======== Quoted passage ========

Simpson-Bowles also relies on leaving in place many of the changes to Medicare enacted under the Affordable Care Act, including the reallocation of the now notorious $716 billion.  It also revisits the issue of a public option and proposes giving more power to the Independent Payment Advisory Board, an entity invoked by Mitt Romney and Paul Ryan in an attempt to re-conjure the specter of death panels.
The Center on Budget and Policy Priorities released a report at the beginning of October that re-evaluates the Simpson-Bowles proposal under current baseline policies. The report points out that approximately 70 percent of the $2.9 trillion in proposed cuts have already been enacted as a part of a series of compromises related to last year’s debt ceiling fight. 
The threat of sequestration, a process of enacting automatic spending cuts amounting to $1.2 trillion, half from defense and half from domestic programs, mandated by the Budget Control Act of 2011 also looms if Congress fails to come up with another way of holding spending to previously mandated levels.
Changes to Social Security
The recommended modifications to Social Security are not included in the plan’s deficit reduction calculations. Co-chairs Simpson and Bowles were clear in stating that Social Security is a separate issue from the federal deficit.  Social Security operates independently from the federal budget by law and cannot legally add to or take away from operating revenues for the federal government.
Simpson-Bowles proposes sweeping changes to Social Security that are unlikely to win the support of many Democrats. It recommends raising the retirement age over time to 69 and the early retirement age to 64. It suggests changing the way cost of living adjustments are calculated. Supporters of Social Security claim this would create a 6 percent decrease in benefits over 20 years. It also indexes Social Security benefits to income, resulting in phased-in cuts of around 17 percent for those who have earned an average $43,000 per year and up to 36 percent for those who have earned an average of $107,000 per year.  
The plan does suggest raising the cap on payroll tax contributions from its current level of $100,000 to around $180,000.  Studies have shown that eliminating the cap entirely would secure Social Security’s solvency indefinitely without the need for any benefit cuts.

========

* **Actions to take**:
[A] Answer these questions from the passage on the Simpson-Bowles plan:
(i) To what age does the plan recommend gradually raising the retirement age?
(ii) According to the Center on Budget and Policy Priorities report, about what share of the $2.9 trillion in proposed cuts has already been enacted?
(iii) To about what level does the plan suggest raising the cap on payroll tax contributions?
[B] Write out the part of the passage on the Simpson-Bowles plan starting at "The plan does" and ending at "any benefit cuts.".
The listing is separate material and has no connection to the passage on the Simpson-Bowles plan.

======== Record extracts ========

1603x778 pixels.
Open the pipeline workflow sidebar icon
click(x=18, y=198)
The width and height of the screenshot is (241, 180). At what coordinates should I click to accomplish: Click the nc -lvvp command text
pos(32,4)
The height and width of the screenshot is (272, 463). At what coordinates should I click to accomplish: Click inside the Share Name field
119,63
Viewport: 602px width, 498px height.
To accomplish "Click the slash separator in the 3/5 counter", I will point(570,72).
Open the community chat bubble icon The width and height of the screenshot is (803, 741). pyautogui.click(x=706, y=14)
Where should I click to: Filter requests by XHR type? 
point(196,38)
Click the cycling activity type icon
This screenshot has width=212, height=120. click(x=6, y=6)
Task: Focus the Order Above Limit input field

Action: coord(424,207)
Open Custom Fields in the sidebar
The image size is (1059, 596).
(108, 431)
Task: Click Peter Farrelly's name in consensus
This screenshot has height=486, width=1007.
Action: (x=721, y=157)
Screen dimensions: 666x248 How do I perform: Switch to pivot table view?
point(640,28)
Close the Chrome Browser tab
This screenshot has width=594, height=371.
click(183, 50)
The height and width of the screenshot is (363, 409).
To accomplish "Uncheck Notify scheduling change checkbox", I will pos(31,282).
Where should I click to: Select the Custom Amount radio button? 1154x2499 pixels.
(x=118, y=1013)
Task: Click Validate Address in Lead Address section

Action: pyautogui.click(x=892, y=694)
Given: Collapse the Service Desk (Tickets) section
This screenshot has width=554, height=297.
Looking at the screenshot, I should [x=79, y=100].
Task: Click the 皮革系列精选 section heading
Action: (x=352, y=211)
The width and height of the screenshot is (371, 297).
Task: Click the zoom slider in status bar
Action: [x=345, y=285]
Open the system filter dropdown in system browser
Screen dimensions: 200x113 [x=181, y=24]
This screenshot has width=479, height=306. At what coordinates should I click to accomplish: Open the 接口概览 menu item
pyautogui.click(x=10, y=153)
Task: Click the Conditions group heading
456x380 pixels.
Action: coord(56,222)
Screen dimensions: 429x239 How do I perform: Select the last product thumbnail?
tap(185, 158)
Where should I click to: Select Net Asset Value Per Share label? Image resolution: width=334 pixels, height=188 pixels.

========

* **Exercise solutions**:
[A]
(i) 69
(ii) Approximately 70 percent
(iii) Around $180,000

[B]
The plan does suggest raising the cap on payroll tax contributions from its current level of $100,000 to around $180,000.  Studies have shown that eliminating the cap entirely would secure Social Security’s solvency indefinitely without the need for any benefit cuts.